Stored data
Start of Block

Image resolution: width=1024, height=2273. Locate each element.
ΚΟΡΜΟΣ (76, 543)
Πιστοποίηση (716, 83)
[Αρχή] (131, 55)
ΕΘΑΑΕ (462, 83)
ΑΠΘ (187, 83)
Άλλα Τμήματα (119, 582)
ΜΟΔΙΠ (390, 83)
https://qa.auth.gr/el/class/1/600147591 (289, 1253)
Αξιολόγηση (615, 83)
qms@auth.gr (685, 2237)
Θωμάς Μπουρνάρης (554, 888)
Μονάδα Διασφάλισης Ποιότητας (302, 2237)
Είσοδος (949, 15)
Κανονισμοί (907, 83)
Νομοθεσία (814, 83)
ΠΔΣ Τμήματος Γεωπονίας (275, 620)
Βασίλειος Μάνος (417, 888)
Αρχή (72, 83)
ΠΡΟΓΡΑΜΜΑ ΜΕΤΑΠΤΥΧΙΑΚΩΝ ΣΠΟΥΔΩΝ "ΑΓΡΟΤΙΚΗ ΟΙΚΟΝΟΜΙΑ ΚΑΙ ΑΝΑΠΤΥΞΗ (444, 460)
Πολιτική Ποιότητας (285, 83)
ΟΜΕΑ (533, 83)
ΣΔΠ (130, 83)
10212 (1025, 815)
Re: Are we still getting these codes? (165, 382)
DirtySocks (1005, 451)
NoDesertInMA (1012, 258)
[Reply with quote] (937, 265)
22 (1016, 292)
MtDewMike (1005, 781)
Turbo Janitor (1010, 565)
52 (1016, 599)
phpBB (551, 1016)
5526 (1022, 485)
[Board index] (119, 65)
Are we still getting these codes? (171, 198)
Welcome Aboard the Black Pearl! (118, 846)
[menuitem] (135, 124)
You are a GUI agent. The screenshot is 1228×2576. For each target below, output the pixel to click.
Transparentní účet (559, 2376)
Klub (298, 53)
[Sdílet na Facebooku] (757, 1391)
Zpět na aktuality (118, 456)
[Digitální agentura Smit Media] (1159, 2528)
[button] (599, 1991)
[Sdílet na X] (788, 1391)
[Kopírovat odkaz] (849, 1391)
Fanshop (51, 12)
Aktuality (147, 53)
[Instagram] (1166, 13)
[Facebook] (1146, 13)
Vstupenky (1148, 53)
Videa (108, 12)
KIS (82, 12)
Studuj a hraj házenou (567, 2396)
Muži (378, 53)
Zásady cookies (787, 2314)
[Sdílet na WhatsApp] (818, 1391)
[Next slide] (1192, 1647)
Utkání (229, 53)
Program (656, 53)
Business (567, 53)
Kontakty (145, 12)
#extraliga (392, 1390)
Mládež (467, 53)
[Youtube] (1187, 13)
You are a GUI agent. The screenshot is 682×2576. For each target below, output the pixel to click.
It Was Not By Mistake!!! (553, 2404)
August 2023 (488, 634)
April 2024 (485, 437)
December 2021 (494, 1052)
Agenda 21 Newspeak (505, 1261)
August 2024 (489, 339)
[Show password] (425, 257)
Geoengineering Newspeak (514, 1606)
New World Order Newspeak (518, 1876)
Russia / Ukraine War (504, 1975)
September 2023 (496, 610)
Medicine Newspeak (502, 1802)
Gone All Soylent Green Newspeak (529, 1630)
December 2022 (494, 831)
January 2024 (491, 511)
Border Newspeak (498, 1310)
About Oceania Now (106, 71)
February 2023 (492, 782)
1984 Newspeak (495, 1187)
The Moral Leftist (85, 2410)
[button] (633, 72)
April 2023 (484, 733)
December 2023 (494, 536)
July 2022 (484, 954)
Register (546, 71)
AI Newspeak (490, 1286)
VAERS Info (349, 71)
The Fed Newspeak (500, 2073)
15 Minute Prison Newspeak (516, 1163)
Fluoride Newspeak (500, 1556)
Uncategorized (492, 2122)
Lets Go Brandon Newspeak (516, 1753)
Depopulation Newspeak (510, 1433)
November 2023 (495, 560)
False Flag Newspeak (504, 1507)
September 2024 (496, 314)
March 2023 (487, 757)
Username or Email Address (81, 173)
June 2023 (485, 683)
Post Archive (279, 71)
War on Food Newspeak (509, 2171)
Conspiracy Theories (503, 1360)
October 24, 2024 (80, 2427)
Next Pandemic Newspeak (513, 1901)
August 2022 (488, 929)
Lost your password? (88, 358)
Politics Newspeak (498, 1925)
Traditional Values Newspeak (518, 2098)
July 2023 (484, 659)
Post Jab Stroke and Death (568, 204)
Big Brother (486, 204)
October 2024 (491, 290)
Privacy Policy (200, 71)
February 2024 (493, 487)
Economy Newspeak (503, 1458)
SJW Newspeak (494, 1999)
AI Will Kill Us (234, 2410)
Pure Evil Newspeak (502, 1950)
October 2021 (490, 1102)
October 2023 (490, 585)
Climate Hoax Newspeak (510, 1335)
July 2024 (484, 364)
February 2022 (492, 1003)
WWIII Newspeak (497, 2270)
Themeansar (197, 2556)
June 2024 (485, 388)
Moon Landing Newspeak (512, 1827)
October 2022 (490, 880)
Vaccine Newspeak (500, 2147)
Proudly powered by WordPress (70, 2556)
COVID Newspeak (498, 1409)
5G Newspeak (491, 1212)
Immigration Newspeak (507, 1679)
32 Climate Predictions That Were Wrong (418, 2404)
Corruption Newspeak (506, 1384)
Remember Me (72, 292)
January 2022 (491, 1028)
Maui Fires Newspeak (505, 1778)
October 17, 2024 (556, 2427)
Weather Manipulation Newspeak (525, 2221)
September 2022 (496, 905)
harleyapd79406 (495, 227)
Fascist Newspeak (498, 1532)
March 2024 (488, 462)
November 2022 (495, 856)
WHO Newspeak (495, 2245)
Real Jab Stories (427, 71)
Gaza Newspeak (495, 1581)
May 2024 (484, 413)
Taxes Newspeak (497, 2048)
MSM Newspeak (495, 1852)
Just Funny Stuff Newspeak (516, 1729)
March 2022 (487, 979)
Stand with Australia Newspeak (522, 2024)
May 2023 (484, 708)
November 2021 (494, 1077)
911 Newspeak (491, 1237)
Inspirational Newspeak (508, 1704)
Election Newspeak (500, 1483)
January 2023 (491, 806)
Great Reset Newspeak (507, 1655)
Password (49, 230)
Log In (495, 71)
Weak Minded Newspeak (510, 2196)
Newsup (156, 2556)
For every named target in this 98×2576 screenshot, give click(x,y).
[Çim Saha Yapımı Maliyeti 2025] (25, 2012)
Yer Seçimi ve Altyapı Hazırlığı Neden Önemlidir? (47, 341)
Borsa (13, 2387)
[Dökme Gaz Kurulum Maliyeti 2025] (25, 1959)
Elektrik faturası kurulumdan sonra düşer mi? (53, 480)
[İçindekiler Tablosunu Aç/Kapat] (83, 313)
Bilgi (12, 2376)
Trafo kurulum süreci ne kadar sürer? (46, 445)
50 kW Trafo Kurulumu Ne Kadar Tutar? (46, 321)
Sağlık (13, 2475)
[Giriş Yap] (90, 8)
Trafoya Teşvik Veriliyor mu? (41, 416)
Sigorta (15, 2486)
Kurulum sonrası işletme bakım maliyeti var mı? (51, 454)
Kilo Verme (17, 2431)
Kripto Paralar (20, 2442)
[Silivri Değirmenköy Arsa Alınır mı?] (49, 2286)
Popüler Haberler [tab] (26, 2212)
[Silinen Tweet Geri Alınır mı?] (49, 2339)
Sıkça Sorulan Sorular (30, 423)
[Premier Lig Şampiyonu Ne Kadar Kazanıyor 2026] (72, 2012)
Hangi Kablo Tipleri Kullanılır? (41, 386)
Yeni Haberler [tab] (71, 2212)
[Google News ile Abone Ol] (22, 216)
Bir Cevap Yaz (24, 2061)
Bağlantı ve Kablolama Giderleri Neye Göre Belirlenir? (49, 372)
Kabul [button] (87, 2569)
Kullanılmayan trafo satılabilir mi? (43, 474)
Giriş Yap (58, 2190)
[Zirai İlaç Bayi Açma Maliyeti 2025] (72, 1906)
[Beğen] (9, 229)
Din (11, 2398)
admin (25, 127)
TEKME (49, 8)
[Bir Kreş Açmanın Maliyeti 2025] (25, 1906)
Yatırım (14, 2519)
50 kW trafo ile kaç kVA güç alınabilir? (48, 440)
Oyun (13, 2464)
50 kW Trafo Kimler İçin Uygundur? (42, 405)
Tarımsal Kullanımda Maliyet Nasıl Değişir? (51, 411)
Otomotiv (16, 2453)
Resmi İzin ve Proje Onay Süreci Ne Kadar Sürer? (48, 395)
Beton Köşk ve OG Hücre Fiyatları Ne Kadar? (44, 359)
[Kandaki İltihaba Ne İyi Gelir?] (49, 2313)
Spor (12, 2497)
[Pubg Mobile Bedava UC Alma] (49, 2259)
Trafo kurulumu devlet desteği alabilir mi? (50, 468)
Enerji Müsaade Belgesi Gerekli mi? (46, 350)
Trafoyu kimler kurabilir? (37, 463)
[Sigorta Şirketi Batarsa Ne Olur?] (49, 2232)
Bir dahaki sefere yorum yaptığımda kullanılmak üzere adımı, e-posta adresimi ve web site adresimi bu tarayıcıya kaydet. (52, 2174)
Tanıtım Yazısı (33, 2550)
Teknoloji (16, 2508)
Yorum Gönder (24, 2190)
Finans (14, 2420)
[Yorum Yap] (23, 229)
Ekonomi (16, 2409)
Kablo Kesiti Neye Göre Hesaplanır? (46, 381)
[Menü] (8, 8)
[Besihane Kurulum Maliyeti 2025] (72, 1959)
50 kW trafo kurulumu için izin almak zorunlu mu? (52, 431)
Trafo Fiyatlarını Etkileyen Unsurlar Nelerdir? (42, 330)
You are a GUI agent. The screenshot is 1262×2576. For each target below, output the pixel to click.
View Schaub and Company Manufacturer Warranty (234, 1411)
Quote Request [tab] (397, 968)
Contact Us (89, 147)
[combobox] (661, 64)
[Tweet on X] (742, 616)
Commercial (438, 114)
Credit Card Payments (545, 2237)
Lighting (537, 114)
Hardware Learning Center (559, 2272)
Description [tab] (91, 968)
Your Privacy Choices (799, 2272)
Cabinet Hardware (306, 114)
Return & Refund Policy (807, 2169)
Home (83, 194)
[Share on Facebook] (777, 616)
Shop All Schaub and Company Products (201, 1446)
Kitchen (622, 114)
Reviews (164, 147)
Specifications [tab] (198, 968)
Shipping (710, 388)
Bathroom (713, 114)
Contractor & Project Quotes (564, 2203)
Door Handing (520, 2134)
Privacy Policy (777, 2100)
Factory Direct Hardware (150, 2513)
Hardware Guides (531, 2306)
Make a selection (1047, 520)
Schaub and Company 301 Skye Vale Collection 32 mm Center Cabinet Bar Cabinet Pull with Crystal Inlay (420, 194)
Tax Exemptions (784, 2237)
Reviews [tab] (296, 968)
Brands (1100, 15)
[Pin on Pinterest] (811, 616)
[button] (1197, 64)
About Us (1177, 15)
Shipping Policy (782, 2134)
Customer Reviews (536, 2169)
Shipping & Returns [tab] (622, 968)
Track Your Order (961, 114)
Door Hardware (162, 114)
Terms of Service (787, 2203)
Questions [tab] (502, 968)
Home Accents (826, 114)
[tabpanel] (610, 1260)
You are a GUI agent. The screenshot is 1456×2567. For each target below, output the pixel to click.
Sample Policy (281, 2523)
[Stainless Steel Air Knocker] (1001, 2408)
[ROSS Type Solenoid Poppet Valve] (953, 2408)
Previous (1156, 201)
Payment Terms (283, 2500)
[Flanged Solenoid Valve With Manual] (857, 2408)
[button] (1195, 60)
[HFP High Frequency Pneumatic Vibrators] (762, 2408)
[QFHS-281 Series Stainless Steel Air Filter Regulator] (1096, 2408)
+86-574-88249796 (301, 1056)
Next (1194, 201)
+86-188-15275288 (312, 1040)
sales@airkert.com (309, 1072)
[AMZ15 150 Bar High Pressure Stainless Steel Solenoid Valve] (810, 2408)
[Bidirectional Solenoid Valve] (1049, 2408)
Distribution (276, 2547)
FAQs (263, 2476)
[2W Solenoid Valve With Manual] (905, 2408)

End of Block

> GOAL OF THE EXERCISE: Please find every line in the records above that holds the word "pixel" and copy it.

> RESPONSE BOX:
You are a GUI agent. The screenshot is 1228×2576. For each target below, output the pixel to click.
You are a GUI agent. The screenshot is 682×2576. For each target below, output the pixel to click.
You are a GUI agent. The screenshot is 1262×2576. For each target below, output the pixel to click.
You are a GUI agent. The screenshot is 1456×2567. For each target below, output the pixel to click.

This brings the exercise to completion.